EDITORIAL MAY 1ST 2025

Editorial: in the beginning was the chain …

Try being a bus driver and running a monthly poetry/spoken word event at a local pub. One night you’ve finished on time – maybe even a bit early – and the traffic is light as you drive home from the depot. You shovel a light meal down you, freshen up, get changed (rocking up at a boozer in uniform is a big no-no, professionally speaking) and head out to the venue. The event starts at 8pm (already a contentious decision as most of your core audience are used to 7.00pm starts for poetry events) and you’re a good few minutes early: certainly there’s enough time to grab a pint, gladhand the evening’s readers and make sure the function room’s been set up properly.

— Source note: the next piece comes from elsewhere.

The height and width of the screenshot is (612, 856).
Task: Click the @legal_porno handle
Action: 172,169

You’re relaxed, comfortable, confident and it all goes swimmingly.

Next month, you’re still way off your terminus point, mired in traffic that seems to have modelled its immobility and miles-long tailback on the M25, and you should have pulled into the depot, interior lights extinguished and ‘SORRY NOT IN SERVICE’ on the signboard, twenty minutes ago. The next hour passes in a haze of gnashed teeth, mild perspiration and a fixation on the ticking away of every minute. Somehow you complete your run, navigate ridiculously excessive traffic on the way home, skip supper, take the fastest shower in history, throw on your casuals and hightail it to the pub. There’s nowhere to park nearby and your ever-increasing circles around the back streets finally secure you a spot half a mile away. You attempt a sprint that sets the ghost of Roger Bannister laughing fit to burst. You arrive five minutes late to your own event, skin the colour of an oil-well fire, hair plastered to forehead, clothes plastered to skin, out of breath and gasping apologies to audience and readers. During the reading, tiredness and irritation kick in. You don’t give the best of yourself. Quite the opposite.

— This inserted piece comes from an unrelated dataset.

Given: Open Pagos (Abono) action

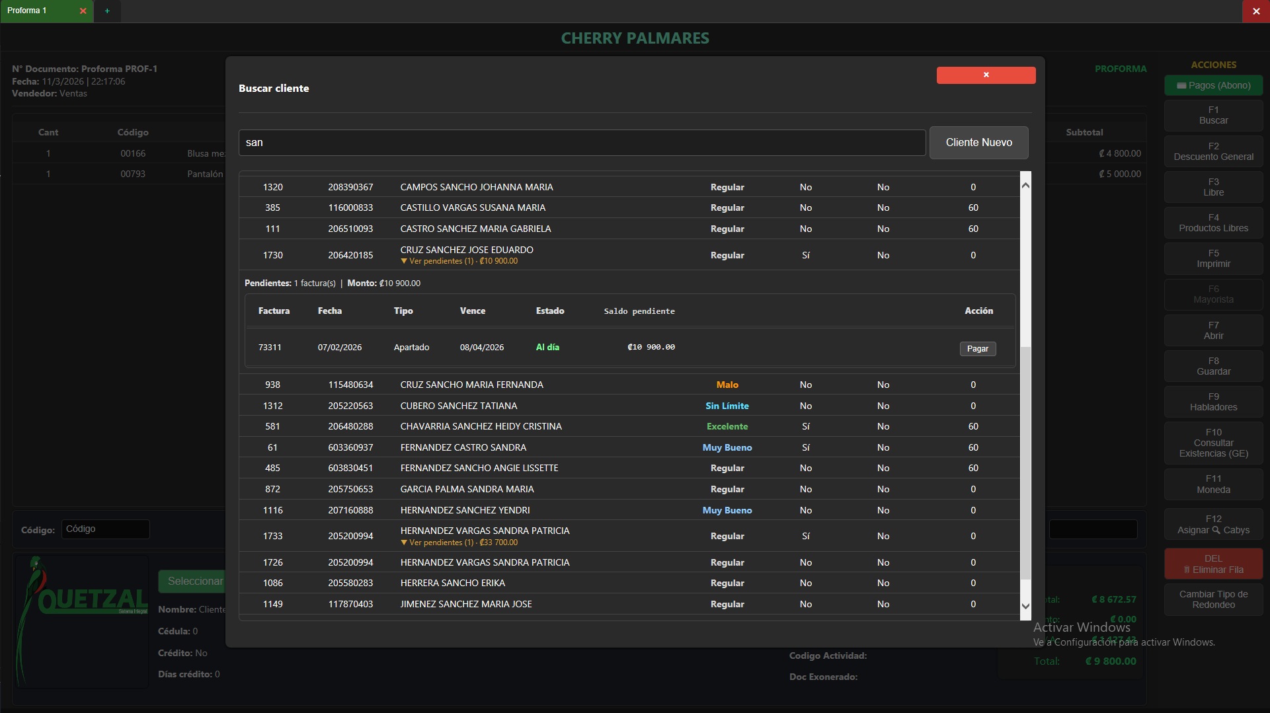Looking at the screenshot, I should tap(1213, 85).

From October 2021 to November 2024, I ran Open Book at the Organ Grinder public house in Nottingham. Its then-manager, Matt, had approached me with the idea of setting up a book group, one of a slate of projected regular events designed to bring clientele back to the pub post-Covid. I suggested a poetry evening instead and Matt gave me cart blanche. After a year, I was joined by Shaun Belcher who created Open Book’s online presence and subsequently received several panicked calls from me at the eleventh hour, formally deputising him as that evening’s MC because life, the universe and contraflow systems had conspired against me.

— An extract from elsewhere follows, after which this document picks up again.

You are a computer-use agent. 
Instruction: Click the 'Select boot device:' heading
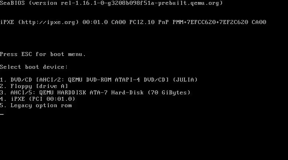pyautogui.click(x=34, y=67)
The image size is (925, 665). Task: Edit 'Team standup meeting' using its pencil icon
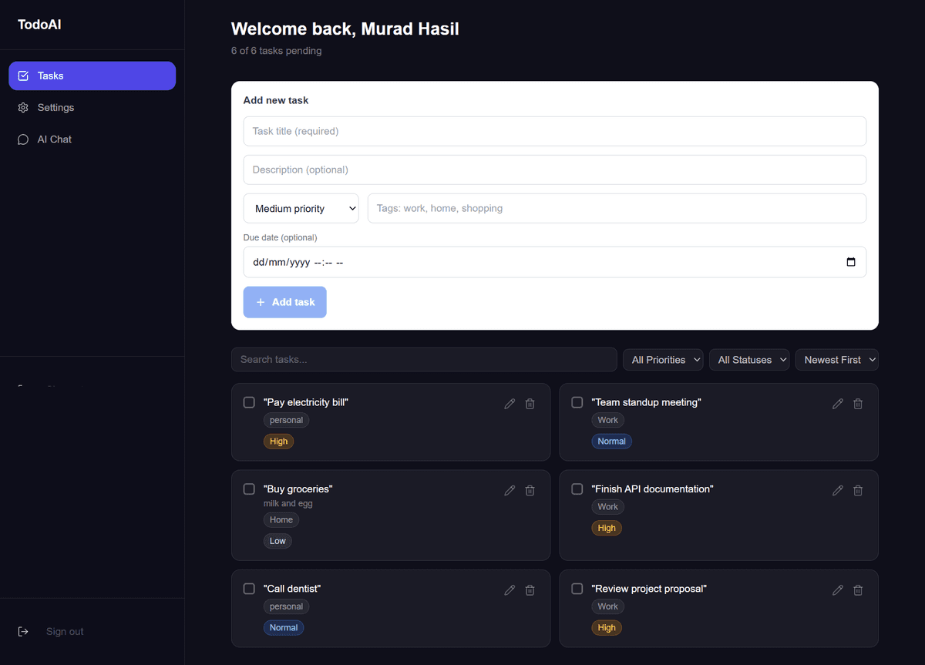(838, 403)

By late 2024, it became clear that Open Book was unsustainable. Rather than lumber on into irrelevance and dwindling audience numbers, we decided to go out with a bang. Our last hurrah, appropriately enough, was on 5th November 2024. Guy Fawkes Night.

Fast forward a couple of months and the Neil & Shaun Show had relocated to the ’Spoons at Mapperley Top (which is a locality in Nottingham, not someone’s Grindr profile). A couple of drinks each Monday; good company and wide-ranging conversation. I was still driving buses – still am – but retired from the poetry scene. Shaun had retired period. We both missed the hell out of Open Book. Some kind of substitute, sideline or reimagining was inevitable.

At some point, one of us said something to the other, purely speculatively: something about an online arts and culture journal. A platform from which we could fire the odd shot across the bows of safe ‘house style’ mundanity, echo-chamber self-promotion, networker narcissism and everything else that had come to define the so-called ‘poetry scene’. It was all very sketchy at first, then suddenly we were soliciting contributions and Shaun was designing the site in earnest.

Just as in Fight Club, the first rule of Fight Club being that you do not talk about Fight Club, the first rule of our nascent venture was that we did not subscribe to trends, movements or prevailing ideologies.

The second rule of our nascent venture was that we did not subscribe to trends, movements or prevailing ideologies.

Those rules served us well. They still apply.

Fast forward to right now and welcome to CHAINLINK. Forged in the furnace of a Wetherspoons coffee machine. Hammered into shape over an all-day breakfast. They can put the blue plaque up whenever they want.